Уж вешних вод ручьи окрестность испестрили,
Осины зацвели, лишенные листвы.
Кудрями мягкими обвесились березы
И розовым пятном пестрят угрюмый бор,
И в шелк разряженные лозы
Глядятся в зеркало озер.
Уж аист прилетел и, вёдро предвещая,
Возобновил гнездо на вербе вековой,
И утро целое, деревню озирая,
Застыл и думает — иероглиф живой.
Уж озимь сизая коврами разостлалась,
Чернеют вдалеке изрытые холмы,
И травка свежая пугливо попыталась
На небо ясное взглянуть из душной тьмы.
И вот с покатости, открытой ласкам юга,
Лазоревый цветок мне закивал вдали, —
Улыбка первая измученной земли
На ласки жгучие вернувшегося друга…
А время шло, и стал я привыкать, печальный,
К немому спутнику моих немногих дней.
Тогда в ночной тиши какой-то голос дальний
Мне начал слышаться все ближе, все ясней.

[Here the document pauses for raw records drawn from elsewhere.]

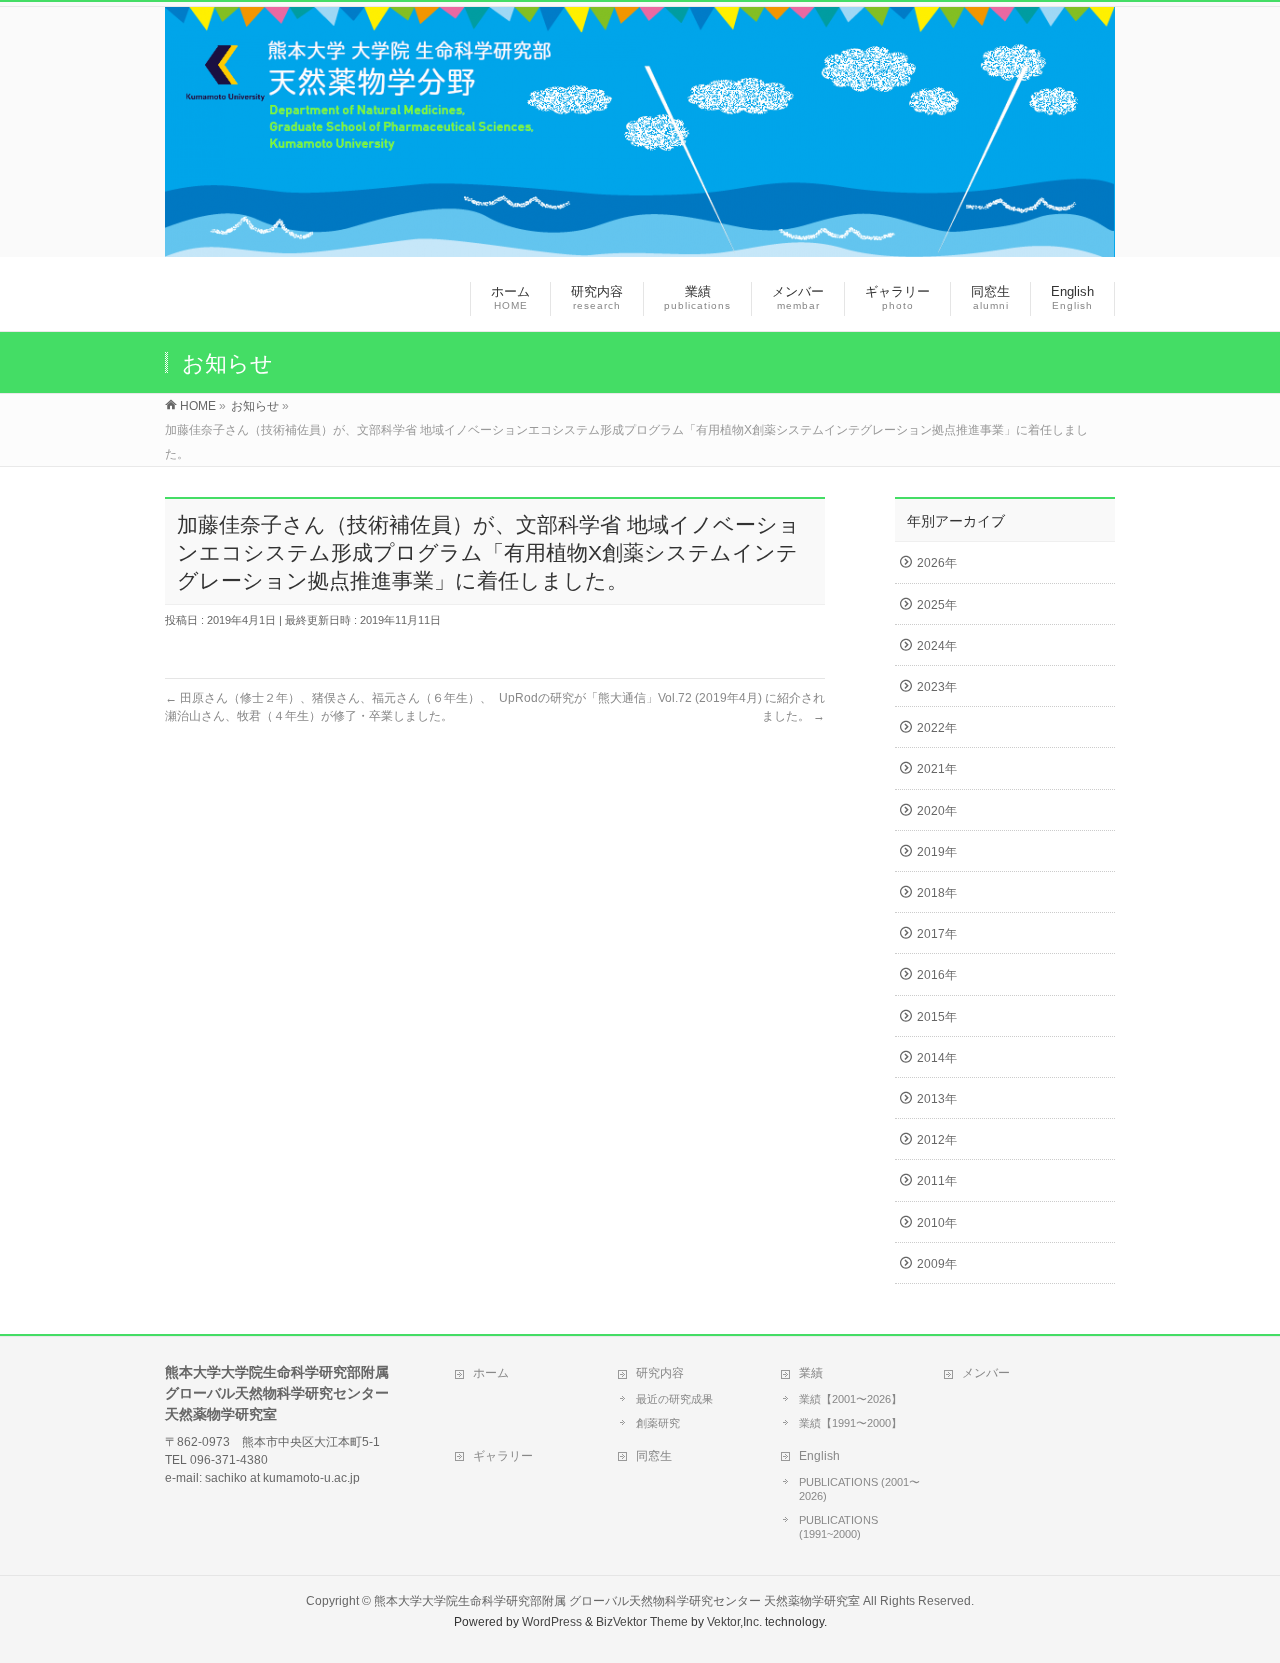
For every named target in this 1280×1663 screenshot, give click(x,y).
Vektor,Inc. (734, 1622)
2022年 (937, 728)
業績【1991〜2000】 (850, 1423)
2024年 (937, 646)
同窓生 (654, 1456)
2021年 (937, 769)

— Не бойся, он шептал, ты смерти неизбежной.
Не днями жизнь долга, не днями коротка.
И если суждено тебе прожить века,
Ты проживешь.
И вновь шептал тот голос нежный:
— Я смерть твоя, но верь: я не враждебный дух.
Мое дыхание — дыханье бури близкой.
Безмолвно перед ней тростник склонится низкий,
Но великан лесной, лишь вихорь гордый слух
Встревожит, сам ему ответит вихрем новым
И голоса стихий стенанием суровым
Победно заглушит, и дрогнет грудь земли,
Когда он мощь свою покажет, дерзновенный.
Откликнись так и ты. И, мир оставя бренный,
Иной нетленный мир создай и насели
Детьми своей мечты, бездомными доныне.
И этот новый мир, как древних дней ковчег,
Воздвигни на такой заоблачной вершине,
Чтоб волны вечности, свершая быстрый бег,
Ступени гордые с покорностью лизали.
Ты жертва вечности. Так вечное твори.
Что мертвые тебе уста ее сказали,
То голосом живым ей громко повтори.
— Я буду музою твоей необычайной,
Отвагой мрачною слова твои зажгу.
На каждом я из них поставлю знак свой тайный
И покорять сердца людские помогу.
И верь: средь слов земных, то робких, то мятежных
Твой голос не замрет. Как перекатный гром.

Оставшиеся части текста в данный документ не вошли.